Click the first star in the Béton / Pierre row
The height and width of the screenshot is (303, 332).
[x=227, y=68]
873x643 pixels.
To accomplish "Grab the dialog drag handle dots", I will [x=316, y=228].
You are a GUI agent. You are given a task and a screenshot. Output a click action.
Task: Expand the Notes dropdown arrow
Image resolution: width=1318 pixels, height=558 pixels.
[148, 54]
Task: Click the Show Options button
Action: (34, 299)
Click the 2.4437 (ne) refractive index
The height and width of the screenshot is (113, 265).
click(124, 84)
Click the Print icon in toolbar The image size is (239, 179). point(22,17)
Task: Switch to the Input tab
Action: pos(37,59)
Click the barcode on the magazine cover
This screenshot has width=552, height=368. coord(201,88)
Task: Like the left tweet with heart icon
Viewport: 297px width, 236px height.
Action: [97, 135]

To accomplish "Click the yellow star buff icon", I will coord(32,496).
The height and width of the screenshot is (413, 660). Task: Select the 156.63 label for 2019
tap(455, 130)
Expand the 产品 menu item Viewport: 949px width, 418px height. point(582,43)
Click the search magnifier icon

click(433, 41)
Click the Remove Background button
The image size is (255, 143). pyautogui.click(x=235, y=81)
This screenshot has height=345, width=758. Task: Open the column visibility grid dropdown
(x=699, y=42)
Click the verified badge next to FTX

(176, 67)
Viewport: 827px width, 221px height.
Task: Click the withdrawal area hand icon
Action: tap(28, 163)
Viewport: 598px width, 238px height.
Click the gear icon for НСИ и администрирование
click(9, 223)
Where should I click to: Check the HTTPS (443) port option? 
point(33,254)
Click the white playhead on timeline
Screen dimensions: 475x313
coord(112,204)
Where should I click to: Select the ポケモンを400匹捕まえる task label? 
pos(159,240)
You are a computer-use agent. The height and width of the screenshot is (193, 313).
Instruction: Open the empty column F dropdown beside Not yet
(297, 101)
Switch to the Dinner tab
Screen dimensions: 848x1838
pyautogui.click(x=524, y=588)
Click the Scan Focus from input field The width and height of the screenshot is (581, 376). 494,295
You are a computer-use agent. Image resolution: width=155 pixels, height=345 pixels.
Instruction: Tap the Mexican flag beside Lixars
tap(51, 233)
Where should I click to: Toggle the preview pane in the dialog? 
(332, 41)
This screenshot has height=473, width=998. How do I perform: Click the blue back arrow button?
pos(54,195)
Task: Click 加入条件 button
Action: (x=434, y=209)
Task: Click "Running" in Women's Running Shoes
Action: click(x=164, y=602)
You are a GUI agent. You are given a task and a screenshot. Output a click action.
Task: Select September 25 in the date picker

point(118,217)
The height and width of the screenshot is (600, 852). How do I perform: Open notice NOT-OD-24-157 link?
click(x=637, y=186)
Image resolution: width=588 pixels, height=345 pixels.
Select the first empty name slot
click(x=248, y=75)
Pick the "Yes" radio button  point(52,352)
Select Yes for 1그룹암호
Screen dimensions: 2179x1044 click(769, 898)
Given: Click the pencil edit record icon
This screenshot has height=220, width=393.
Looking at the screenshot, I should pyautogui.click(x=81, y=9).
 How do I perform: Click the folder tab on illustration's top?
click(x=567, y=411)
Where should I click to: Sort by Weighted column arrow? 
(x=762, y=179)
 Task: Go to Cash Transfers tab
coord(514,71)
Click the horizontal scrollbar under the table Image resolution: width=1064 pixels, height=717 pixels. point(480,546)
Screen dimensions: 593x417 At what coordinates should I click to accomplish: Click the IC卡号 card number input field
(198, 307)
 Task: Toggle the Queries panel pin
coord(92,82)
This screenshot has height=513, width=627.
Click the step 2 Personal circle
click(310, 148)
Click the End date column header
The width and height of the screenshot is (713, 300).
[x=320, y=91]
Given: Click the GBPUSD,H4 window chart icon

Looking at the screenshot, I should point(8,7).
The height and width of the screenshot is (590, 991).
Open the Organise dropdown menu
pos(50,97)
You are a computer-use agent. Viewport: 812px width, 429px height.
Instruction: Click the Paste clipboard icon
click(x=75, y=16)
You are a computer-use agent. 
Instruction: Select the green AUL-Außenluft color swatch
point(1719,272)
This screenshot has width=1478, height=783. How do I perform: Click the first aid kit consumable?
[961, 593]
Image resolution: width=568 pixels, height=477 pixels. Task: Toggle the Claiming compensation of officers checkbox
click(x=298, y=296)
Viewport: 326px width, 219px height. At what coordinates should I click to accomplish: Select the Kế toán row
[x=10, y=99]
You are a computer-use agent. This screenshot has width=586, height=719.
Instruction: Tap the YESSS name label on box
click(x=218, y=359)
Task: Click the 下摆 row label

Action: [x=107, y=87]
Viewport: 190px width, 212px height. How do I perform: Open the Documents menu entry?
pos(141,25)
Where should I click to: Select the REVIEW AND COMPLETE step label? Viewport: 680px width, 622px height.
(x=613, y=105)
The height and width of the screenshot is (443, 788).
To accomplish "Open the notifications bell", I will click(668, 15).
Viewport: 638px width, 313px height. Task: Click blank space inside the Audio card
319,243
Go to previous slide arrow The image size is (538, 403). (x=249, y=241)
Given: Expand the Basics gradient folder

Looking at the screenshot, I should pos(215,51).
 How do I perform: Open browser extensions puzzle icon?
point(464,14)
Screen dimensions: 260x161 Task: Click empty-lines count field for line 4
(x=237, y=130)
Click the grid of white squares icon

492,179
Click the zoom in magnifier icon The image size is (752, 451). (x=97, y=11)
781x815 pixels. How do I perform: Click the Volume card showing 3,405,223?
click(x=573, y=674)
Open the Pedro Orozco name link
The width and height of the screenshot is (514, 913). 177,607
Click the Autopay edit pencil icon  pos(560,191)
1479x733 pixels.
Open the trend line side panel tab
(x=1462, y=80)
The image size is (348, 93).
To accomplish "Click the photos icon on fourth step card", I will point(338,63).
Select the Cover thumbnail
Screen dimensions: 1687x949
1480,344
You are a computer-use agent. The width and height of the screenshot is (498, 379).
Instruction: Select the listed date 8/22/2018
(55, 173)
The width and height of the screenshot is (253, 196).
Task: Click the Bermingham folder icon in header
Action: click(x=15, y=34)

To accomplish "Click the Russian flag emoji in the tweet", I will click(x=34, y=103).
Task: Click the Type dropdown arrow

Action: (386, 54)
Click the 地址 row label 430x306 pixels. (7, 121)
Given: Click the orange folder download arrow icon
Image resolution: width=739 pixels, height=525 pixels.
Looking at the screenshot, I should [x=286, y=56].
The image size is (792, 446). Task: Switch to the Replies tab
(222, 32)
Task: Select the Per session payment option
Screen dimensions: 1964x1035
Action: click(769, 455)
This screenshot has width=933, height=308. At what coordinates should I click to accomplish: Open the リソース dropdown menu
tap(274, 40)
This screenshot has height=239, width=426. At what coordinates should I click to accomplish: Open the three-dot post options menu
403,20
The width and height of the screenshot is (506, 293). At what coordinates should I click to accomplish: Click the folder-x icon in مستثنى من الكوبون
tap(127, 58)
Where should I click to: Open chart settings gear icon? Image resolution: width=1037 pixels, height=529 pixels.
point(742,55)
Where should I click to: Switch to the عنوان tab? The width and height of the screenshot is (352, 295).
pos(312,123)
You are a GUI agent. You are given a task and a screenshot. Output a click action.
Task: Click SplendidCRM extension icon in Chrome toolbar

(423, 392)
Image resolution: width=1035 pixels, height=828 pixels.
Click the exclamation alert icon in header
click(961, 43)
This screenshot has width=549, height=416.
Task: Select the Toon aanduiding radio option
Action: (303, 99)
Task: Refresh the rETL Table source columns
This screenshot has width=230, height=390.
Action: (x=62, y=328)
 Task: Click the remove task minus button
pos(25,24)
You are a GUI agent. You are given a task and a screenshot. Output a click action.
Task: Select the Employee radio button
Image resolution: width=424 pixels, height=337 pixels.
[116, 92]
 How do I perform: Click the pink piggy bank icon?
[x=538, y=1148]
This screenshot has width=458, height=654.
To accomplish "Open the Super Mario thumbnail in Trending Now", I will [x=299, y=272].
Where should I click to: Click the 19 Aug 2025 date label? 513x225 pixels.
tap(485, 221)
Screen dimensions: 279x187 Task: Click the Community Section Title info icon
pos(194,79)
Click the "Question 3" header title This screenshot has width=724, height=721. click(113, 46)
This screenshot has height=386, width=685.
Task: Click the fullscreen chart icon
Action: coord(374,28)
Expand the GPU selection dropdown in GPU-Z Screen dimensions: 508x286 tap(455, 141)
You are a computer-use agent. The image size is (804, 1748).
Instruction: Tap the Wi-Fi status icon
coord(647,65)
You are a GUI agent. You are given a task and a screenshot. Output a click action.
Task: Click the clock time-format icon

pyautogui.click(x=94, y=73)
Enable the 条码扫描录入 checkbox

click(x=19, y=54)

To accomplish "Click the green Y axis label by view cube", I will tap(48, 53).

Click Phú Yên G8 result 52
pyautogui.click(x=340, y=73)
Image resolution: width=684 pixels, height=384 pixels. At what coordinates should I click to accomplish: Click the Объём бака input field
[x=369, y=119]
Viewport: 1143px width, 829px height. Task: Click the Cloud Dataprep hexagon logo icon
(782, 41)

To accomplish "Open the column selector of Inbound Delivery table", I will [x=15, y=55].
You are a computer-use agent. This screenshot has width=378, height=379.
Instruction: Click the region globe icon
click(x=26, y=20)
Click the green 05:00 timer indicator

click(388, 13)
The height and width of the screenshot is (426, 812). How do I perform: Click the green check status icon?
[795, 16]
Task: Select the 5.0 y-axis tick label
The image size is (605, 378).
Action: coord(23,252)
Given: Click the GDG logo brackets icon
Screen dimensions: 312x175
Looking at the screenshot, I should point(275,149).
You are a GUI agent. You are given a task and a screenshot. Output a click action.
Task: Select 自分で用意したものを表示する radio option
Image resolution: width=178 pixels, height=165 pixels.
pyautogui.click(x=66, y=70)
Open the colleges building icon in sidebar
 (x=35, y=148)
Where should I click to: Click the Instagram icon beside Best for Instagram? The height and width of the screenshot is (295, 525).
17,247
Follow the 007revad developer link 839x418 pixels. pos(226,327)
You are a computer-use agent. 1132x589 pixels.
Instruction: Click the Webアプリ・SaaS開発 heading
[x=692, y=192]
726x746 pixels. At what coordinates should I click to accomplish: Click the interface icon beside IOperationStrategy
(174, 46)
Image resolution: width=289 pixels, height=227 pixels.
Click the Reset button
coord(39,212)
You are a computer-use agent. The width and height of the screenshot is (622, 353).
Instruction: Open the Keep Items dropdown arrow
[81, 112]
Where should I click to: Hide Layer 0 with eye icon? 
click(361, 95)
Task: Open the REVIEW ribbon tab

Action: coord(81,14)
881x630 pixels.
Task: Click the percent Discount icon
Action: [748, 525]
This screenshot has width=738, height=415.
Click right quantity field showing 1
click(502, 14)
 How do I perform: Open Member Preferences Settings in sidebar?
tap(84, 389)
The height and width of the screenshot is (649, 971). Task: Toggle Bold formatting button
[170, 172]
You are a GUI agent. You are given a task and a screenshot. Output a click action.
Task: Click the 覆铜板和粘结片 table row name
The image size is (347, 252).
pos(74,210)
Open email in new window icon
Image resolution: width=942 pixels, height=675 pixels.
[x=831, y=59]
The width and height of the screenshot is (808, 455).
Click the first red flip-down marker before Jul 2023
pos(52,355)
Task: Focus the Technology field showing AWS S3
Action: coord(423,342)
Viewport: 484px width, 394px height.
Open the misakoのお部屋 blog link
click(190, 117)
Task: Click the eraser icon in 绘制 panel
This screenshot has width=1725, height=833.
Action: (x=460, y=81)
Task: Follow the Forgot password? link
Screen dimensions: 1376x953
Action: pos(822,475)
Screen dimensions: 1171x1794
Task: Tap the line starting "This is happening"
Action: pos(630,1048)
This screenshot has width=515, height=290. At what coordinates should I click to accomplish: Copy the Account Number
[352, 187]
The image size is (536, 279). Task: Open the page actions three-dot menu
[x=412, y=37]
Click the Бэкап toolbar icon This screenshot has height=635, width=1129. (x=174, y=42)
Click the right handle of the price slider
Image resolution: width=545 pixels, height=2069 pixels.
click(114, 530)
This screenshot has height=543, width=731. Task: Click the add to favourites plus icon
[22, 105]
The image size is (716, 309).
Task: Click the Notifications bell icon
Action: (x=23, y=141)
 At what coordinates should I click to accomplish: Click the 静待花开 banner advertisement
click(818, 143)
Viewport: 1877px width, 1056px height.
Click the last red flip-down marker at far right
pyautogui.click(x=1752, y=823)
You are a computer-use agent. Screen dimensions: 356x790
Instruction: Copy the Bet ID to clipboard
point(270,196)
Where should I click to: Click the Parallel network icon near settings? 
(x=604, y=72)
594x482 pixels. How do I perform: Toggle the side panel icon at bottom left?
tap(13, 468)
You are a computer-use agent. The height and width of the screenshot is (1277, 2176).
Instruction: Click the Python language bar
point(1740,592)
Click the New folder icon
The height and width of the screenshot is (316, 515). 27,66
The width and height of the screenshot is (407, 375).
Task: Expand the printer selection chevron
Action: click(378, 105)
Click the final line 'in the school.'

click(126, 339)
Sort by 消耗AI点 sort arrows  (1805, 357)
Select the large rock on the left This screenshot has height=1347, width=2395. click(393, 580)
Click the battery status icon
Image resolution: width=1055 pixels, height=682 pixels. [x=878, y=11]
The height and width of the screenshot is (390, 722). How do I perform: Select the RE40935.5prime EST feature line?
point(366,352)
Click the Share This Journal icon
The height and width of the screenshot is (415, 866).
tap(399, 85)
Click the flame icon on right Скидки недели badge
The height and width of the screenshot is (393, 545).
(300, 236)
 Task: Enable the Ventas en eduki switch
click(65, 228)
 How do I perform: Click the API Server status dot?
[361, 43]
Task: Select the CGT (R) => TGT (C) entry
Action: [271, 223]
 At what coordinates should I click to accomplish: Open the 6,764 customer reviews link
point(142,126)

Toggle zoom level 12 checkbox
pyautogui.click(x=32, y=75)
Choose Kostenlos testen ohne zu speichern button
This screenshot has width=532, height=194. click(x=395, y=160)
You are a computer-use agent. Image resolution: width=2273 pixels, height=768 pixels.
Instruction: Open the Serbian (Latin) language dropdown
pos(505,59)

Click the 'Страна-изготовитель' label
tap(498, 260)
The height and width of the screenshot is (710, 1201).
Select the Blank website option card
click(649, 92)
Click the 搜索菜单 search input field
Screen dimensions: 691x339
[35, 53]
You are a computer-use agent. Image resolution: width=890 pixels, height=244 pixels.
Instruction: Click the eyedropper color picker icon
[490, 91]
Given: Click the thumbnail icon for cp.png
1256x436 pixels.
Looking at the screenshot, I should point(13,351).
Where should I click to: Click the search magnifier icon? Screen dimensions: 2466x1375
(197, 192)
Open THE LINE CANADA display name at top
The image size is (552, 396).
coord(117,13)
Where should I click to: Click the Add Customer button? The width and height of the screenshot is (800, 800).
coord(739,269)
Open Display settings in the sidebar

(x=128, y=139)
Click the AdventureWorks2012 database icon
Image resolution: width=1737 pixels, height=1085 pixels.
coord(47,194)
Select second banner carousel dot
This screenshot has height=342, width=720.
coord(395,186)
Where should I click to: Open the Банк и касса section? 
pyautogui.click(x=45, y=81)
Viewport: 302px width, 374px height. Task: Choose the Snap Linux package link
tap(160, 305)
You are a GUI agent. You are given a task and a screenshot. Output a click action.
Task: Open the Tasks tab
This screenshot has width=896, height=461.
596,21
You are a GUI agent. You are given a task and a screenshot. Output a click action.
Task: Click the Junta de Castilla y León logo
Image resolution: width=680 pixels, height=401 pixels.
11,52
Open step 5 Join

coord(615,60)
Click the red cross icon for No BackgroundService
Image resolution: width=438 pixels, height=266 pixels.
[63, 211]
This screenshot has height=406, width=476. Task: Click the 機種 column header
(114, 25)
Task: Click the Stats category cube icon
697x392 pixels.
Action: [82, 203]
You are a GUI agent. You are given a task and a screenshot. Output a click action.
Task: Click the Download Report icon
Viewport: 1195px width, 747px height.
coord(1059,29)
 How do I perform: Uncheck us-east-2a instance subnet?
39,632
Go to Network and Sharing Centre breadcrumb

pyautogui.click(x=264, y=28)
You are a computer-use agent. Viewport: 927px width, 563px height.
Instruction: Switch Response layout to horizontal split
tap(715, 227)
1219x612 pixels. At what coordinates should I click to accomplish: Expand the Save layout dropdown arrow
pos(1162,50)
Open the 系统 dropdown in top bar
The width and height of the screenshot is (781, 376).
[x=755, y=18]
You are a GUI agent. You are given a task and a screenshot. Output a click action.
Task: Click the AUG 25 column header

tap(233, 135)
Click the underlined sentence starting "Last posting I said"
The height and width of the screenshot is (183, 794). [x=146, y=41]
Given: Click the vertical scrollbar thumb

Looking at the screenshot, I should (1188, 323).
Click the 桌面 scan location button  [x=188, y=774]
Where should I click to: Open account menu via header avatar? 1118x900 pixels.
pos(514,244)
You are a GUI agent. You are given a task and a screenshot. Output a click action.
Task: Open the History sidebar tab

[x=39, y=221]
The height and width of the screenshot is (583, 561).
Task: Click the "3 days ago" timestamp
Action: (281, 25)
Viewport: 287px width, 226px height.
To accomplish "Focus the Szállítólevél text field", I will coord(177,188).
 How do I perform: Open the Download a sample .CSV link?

···

YOUR OBJECTIVE:
Rewrite the records as a JSON list of strings with one string per line, beginning at the start of the records and continuing through the line that contains "click(9, 223)", both included. Leave out blank lines.

COMPLETE OUTPUT:
[
  "Click the first star in the Béton / Pierre row",
  "The height and width of the screenshot is (303, 332).",
  "[x=227, y=68]",
  "873x643 pixels.",
  "To accomplish \"Grab the dialog drag handle dots\", I will [x=316, y=228].",
  "You are a GUI agent. You are given a task and a screenshot. Output a click action.",
  "Task: Expand the Notes dropdown arrow",
  "Image resolution: width=1318 pixels, height=558 pixels.",
  "[148, 54]",
  "Task: Click the Show Options button",
  "Action: (34, 299)",
  "Click the 2.4437 (ne) refractive index",
  "The height and width of the screenshot is (113, 265).",
  "click(124, 84)",
  "Click the Print icon in toolbar The image size is (239, 179). point(22,17)",
  "Task: Switch to the Input tab",
  "Action: pos(37,59)",
  "Click the barcode on the magazine cover",
  "This screenshot has width=552, height=368. coord(201,88)",
  "Task: Like the left tweet with heart icon",
  "Viewport: 297px width, 236px height.",
  "Action: [97, 135]",
  "To accomplish \"Click the yellow star buff icon\", I will coord(32,496).",
  "The height and width of the screenshot is (413, 660). Task: Select the 156.63 label for 2019",
  "tap(455, 130)",
  "Expand the 产品 menu item Viewport: 949px width, 418px height. point(582,43)",
  "Click the search magnifier icon",
  "click(433, 41)",
  "Click the Remove Background button",
  "The image size is (255, 143). pyautogui.click(x=235, y=81)",
  "This screenshot has height=345, width=758. Task: Open the column visibility grid dropdown",
  "(x=699, y=42)",
  "Click the verified badge next to FTX",
  "(176, 67)",
  "Viewport: 827px width, 221px height.",
  "Task: Click the withdrawal area hand icon",
  "Action: tap(28, 163)",
  "Viewport: 598px width, 238px height.",
  "Click the gear icon for НСИ и администрирование",
  "click(9, 223)"
]